* [GOAL OF THE EXERCISE]: Can you repeat, word for word, the lines from the start of the items through the line containing "This screenshot has height=1080, width=1920."?

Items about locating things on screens
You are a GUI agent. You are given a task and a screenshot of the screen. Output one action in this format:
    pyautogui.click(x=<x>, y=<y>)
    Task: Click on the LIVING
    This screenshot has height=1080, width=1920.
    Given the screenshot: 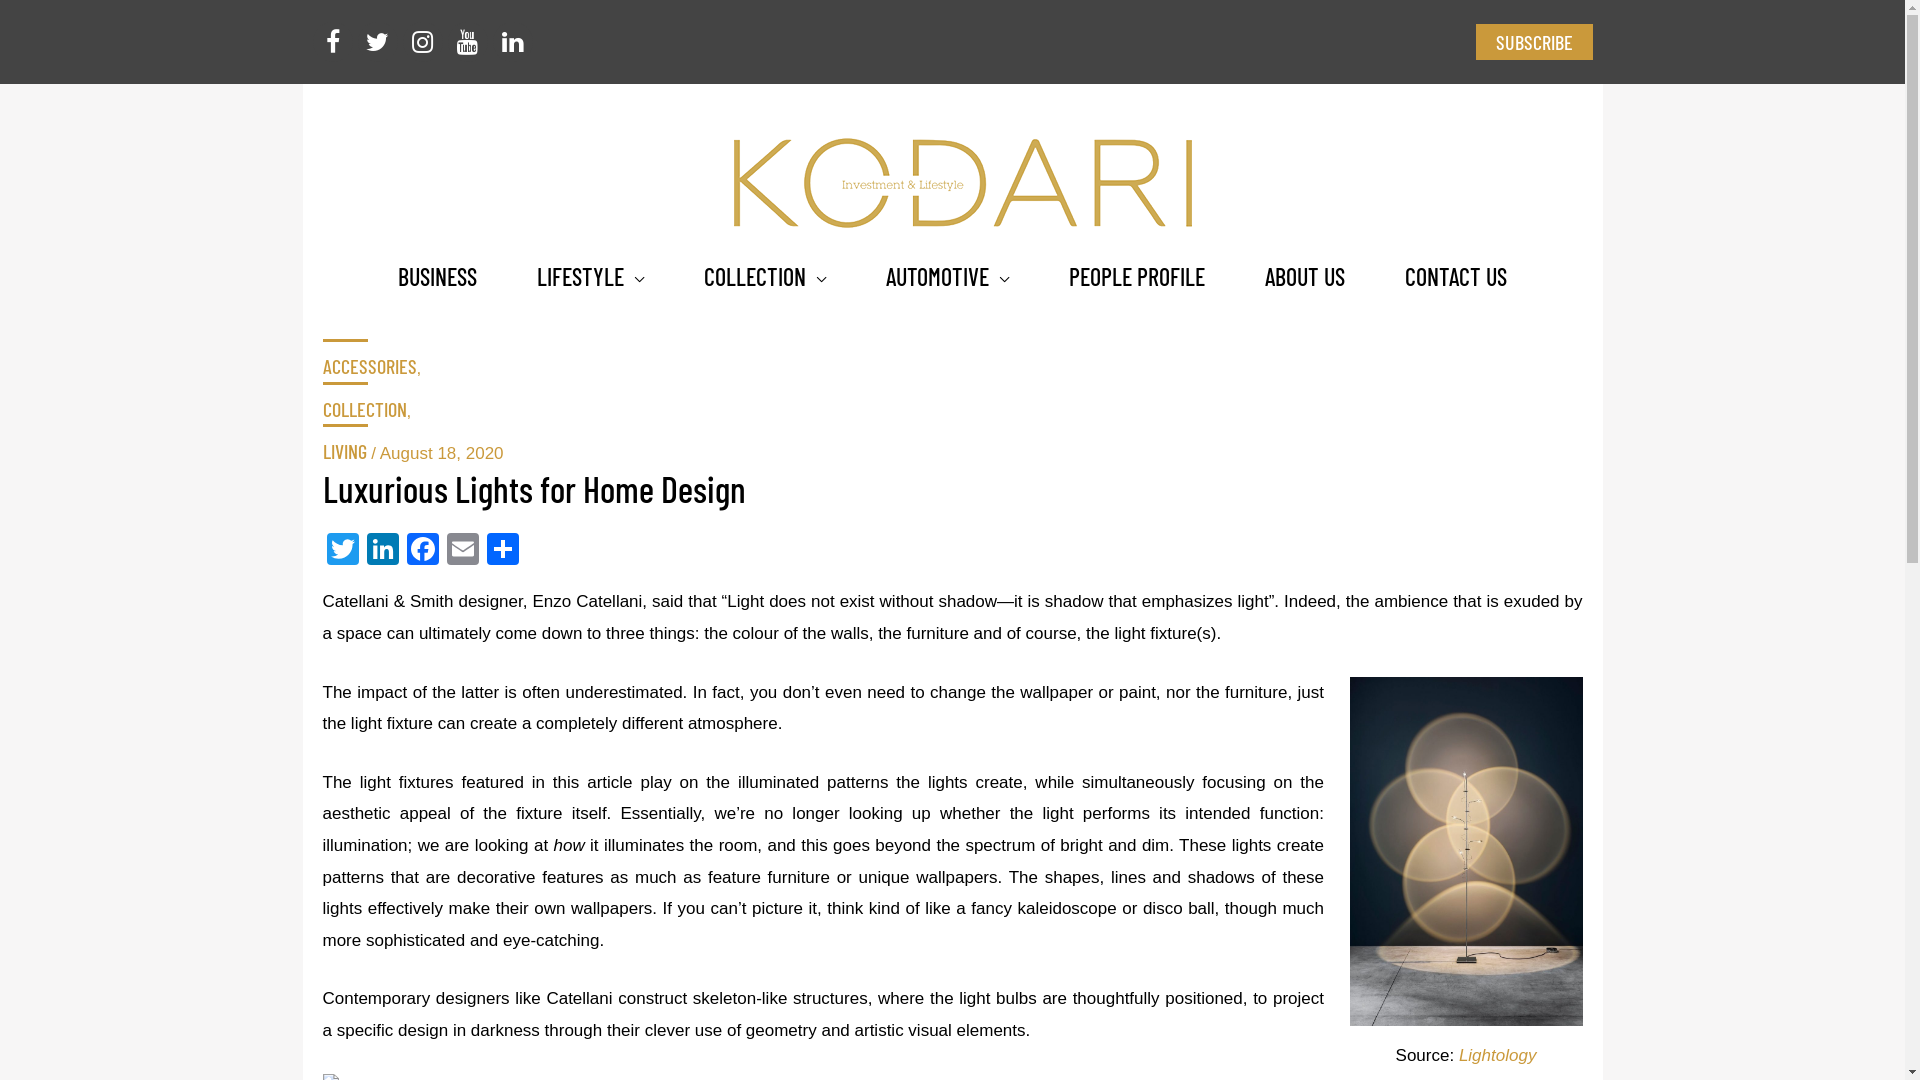 What is the action you would take?
    pyautogui.click(x=952, y=458)
    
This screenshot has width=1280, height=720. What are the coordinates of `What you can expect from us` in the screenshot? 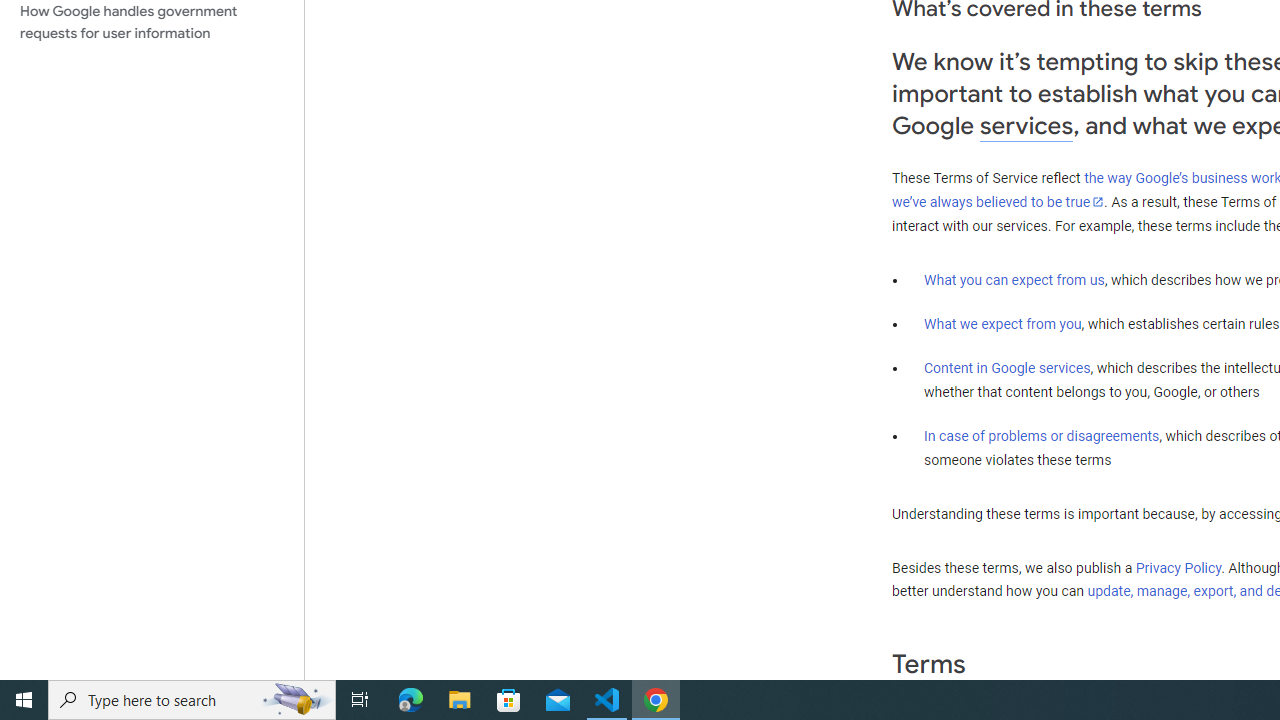 It's located at (1014, 279).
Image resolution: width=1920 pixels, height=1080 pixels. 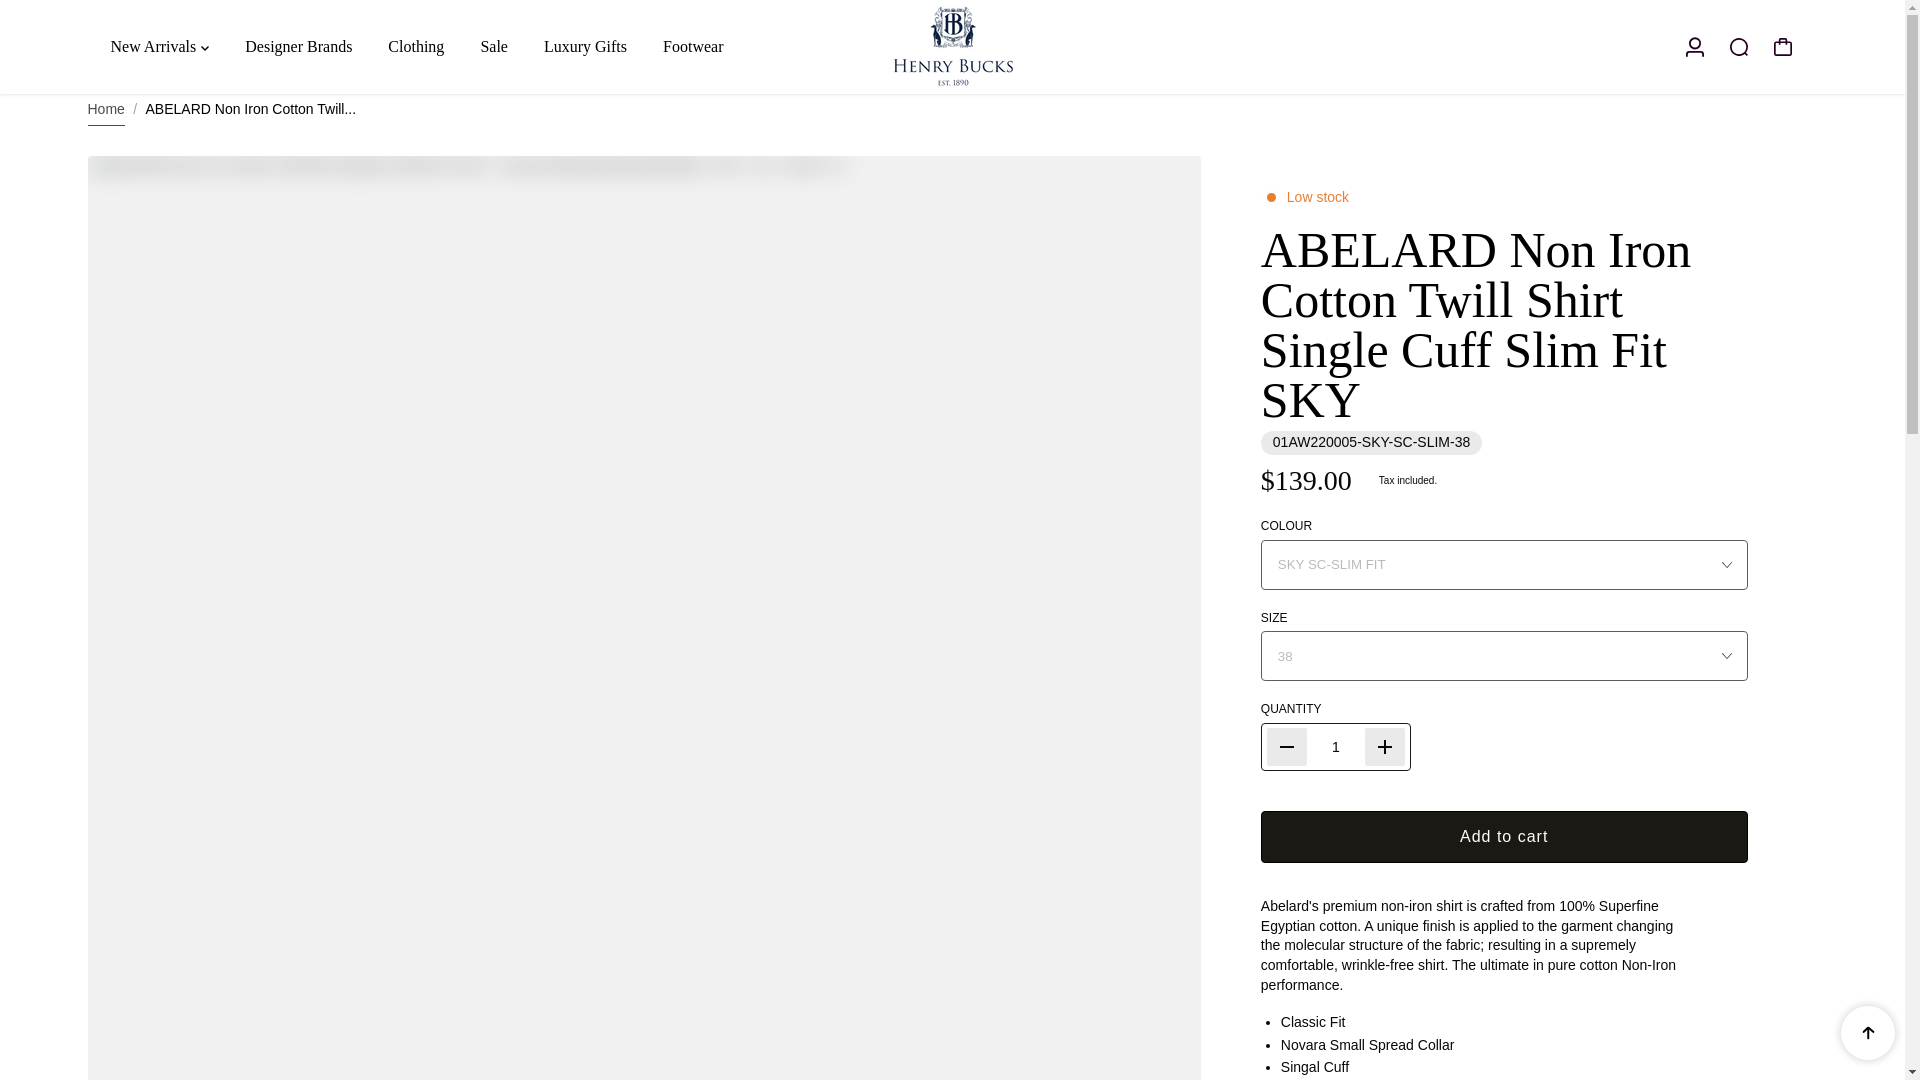 What do you see at coordinates (1694, 46) in the screenshot?
I see `Log in` at bounding box center [1694, 46].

* [CORRECT ANSWER]:
You are a GUI agent. You are given a task and a screenshot of the screen. Output one action in this format:
    pyautogui.click(x=<x>, y=<y>)
    Task: Click on the LIVING
    This screenshot has height=1080, width=1920.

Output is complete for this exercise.